It was early summer when I started this project with the carved letters... XXV
My daughter and son-in-law were soon to celebrate their 25th wedding anniversary...a rare thing these days!

 I ordered some basswood online and got out my tool sharpeners.  I had been working in full round on a piece of hickory for a while, and it seemed fitting to work with wood.  I planned to add silver touches to my finished letters.  I found some examples of Illumination letterwork on the computer, and made my drawings freehand from those, changing things as seemed wise, considering that I would be carving them into a flat piece of wood!

The tools I sharpened for this project are some of the same ones I am using for decorating bowls for my current small business:  Silk Purse Products.

Today I picked up a nice bunch of Black Walnut, well seasoned outdoors and waiting to be caressed into a form.  One of the pieces has great knots on it which will both help and hinder the process.  I wonder who is in that piece?
Person?  Animal?  Ghost?

And who knew that when I was a school kid and tried my first soap sculpture, making Pogo's Alligator friend, Albert out of a chunk of ivory soap, that I would be carving at 73?
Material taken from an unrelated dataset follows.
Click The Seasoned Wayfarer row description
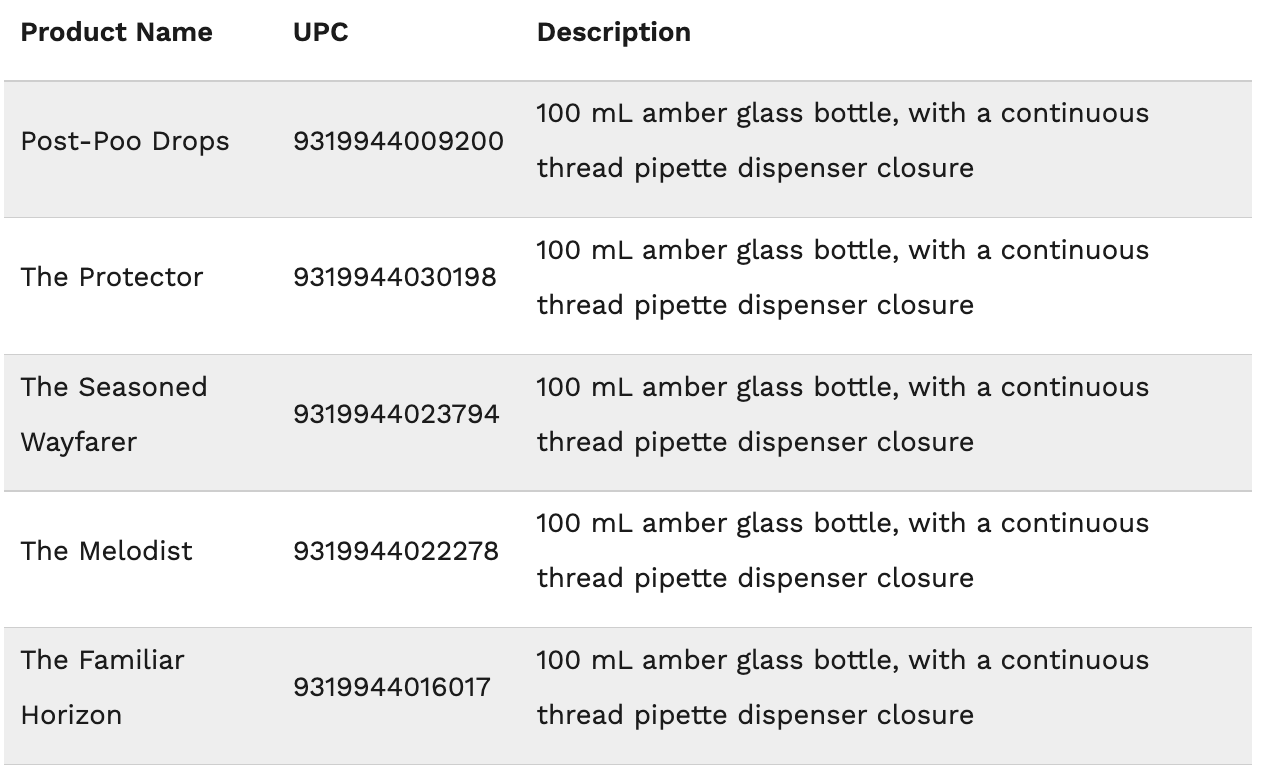Image resolution: width=1270 pixels, height=780 pixels. (x=843, y=414)
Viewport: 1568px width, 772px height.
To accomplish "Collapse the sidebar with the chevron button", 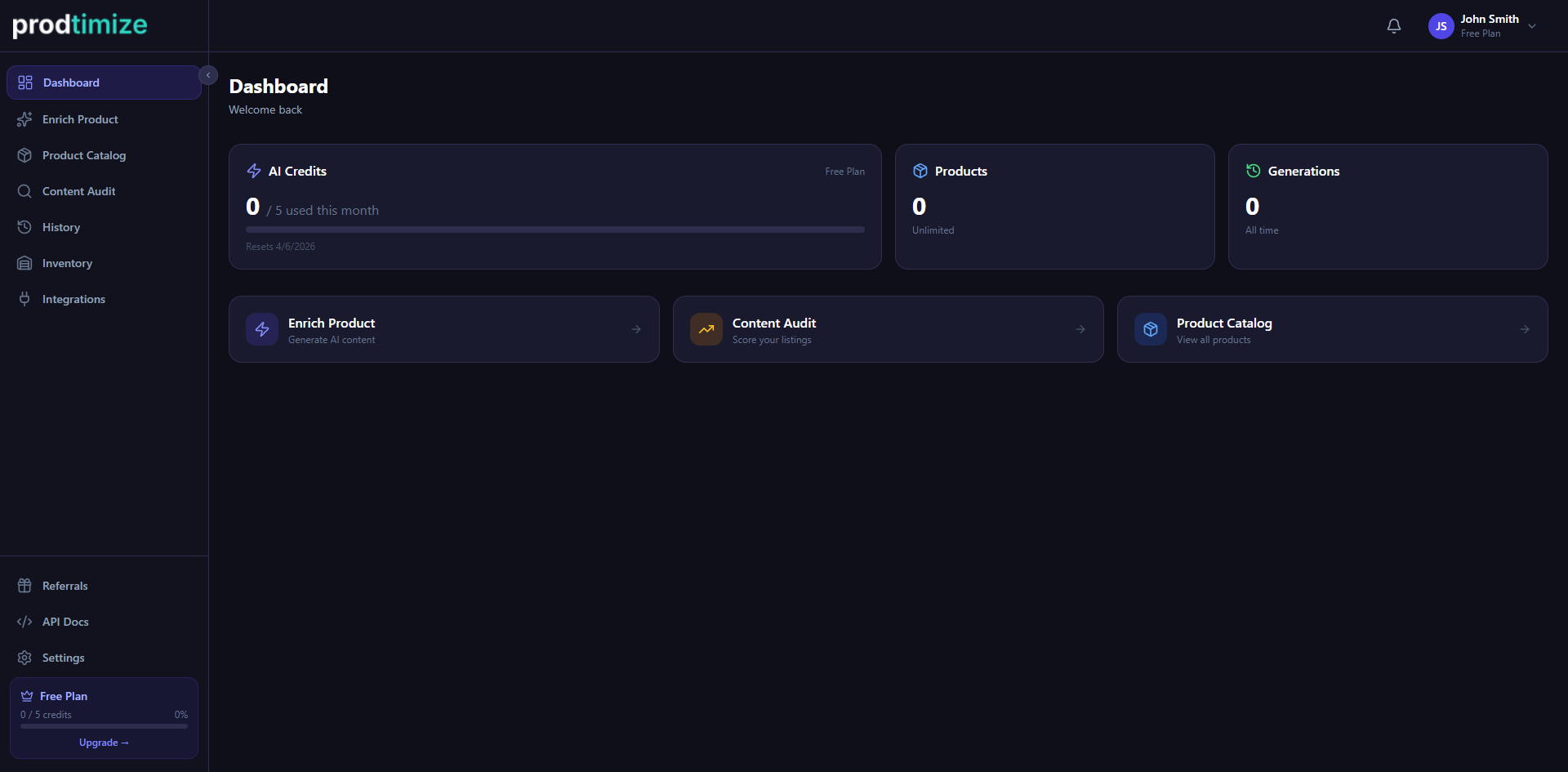I will (x=208, y=75).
The wonder of making something you have never made before is what sees me through the tough parts and the flops. Even if I didn't get Albert just right,  I really wanted to get a second and third chance to do something like that, and do it better.  

Carving is subractive.  Oil painting is additive.  Watercolor can be both.  But with subtractive work, what you take away is gone, so you are very careful not to subtract anything that is crucial to the finished work.  It goes from taking away big chunks that you really don't want (Albert was not going to need a square head, so those points could go for sure) to being a lot more choosy about what to lop off.  In the final stages it was scraping more than carving.  Just a shaving here and there, and a cleaning up of a groove. 

It takes time, and while the time is being taken with slowly finding a shape in a piece of lumber, you think of a lot of things.  And you wish for a lot of things...like more wood,  and better tools,  and more time. 

I remember seeing old men whittling on a bench once.  I wonder if I am just one of those kind of people, moving on with something that started long ago with a paring knife and soap...and finding it good in my dotage to keep carving and thinking.  It's a very good way to spend time.